**Attività 1**
Trasforma in un breve elenco il paragrafo del brano scelto che inizia con "Venendo a dati più strettamente connessi", conservandone i dati principali.
**Attività 2**
Per favore, riporta dal brano scelto il passo che va da "Sul tema della" a "della povertà educativa.", senza alcuna modifica.

Sul tema della didattica a distanza, che potrebbe dunque, in forme più o meno estese, ritornare a essere impiegata, è uscito nei giorni scorsi un rapporto della Fondazione Openpolis che pone in relazione disuguaglianze digitali e povertà educativa. Tale rapporto si pone in continuità con molte delle osservazioni che sono state sviluppate da più parti sulla didattica a distanza, confermando che il divario digitale che esiste tra gli alunni accresce le disuguaglianze nella fruizione del diritto allo studio ed è un’ulteriore dimensione della povertà educativa.
In realtà, partendo dal divario digitale, il rapporto di Openpolis traccia un quadro che deve far vergognare i tanti tronfi predicatori dell’Italia come “grande potenza economica”. Infatti, le cause del divario digitale si connettono immediatamente alla condizione di vita dei giovani, in particolare con la constatazione che la povertà – non solo educativa, ma economica – aumenta con il diminuire dell’età; in pratica la fascia dei minori 0-17 anni è quella dove, in percentuale, ci sono più poveri.
Un fattore legato alle condizioni familiari che incide negativamente sulla possibilità di fruire di corsi a distanza è quello del sovraffollamento dell’abitazione, che riguarda ben il 41,9% dei minori, mentre il 7% tra questi vive un disagio abitativo, vale a dire case buie, malsane o in condizioni precarie. In tali condizioni è evidentemente difficile trovare la tranquillità e la concentrazione necessarie per la didattica a distanza.
Venendo a dati più strettamente connessi con il possesso di dispositivi digitali, il rapporto Openpolis evidenzia che il 12,3% dei minori non ha alcun dispositivo in casa e il 5,3% delle famiglie dichiara di non potersi permettere l’acquisto di un PC. Il 57% dei minori non possiede un dispositivo personale, vale a dire che deve condividerlo con fratelli, sorelle e genitori; solo il 6,1% delle famiglie dispone di un pc per ciascun componente.
A questi dati va aggiunto il grande divario nella possibilità di connessione tra poli e aree interne; in vaste aree del paese non è possibile disporre di connessioni rapide, problema a cui nessun governo ha saputo dare soluzione. In una situazione come quella descritta un ritorno, anche per il prossimo anno, alla didattica a distanza potrebbe causare ulteriori disparità tra gli alunni e aumentare la povertà educativa. Il rischio è che il distanziamento fisico diventi distanziamento sociale di classe.

**Estratto dei dati**

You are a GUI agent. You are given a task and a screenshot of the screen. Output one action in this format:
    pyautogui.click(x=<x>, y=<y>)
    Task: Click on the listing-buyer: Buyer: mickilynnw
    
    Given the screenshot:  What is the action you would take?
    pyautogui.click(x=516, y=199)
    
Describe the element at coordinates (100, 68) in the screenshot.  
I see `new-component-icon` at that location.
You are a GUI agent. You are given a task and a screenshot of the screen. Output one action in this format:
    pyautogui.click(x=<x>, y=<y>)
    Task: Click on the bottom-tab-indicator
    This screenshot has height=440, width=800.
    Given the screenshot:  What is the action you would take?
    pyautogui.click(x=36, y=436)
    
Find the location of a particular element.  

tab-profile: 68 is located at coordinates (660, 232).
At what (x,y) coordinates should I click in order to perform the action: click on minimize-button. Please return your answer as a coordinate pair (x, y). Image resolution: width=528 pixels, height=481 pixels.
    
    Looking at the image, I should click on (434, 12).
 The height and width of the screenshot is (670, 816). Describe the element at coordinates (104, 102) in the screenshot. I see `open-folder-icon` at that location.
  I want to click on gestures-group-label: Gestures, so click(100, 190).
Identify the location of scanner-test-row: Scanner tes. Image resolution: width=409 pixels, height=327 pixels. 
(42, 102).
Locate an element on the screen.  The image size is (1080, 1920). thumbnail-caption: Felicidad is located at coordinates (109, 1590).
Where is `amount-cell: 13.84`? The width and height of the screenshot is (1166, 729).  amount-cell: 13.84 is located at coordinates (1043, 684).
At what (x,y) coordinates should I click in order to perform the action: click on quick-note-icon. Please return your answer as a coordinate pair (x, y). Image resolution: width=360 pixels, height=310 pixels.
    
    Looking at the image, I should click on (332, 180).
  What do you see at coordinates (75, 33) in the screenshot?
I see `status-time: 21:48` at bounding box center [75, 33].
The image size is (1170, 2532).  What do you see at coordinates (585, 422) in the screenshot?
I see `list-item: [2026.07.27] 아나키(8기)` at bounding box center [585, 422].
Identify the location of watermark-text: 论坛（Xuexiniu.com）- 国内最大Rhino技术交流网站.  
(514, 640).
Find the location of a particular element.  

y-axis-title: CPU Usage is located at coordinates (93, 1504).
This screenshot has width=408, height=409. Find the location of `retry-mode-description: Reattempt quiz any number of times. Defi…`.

**Risultato atteso 1**
Secondo il rapporto Openpolis:
- il 12,3% dei minori non ha alcun dispositivo in casa;
- il 5,3% delle famiglie dichiara di non potersi permettere l'acquisto di un PC;
- il 57% dei minori non possiede un dispositivo personale e deve condividerlo con fratelli, sorelle e genitori;
- solo il 6,1% delle famiglie dispone di un pc per ciascun componente.

**Risultato atteso 2**
Sul tema della didattica a distanza, che potrebbe dunque, in forme più o meno estese, ritornare a essere impiegata, è uscito nei giorni scorsi un rapporto della Fondazione Openpolis che pone in relazione disuguaglianze digitali e povertà educativa. Tale rapporto si pone in continuità con molte delle osservazioni che sono state sviluppate da più parti sulla didattica a distanza, confermando che il divario digitale che esiste tra gli alunni accresce le disuguaglianze nella fruizione del diritto allo studio ed è un’ulteriore dimensione della povertà educativa.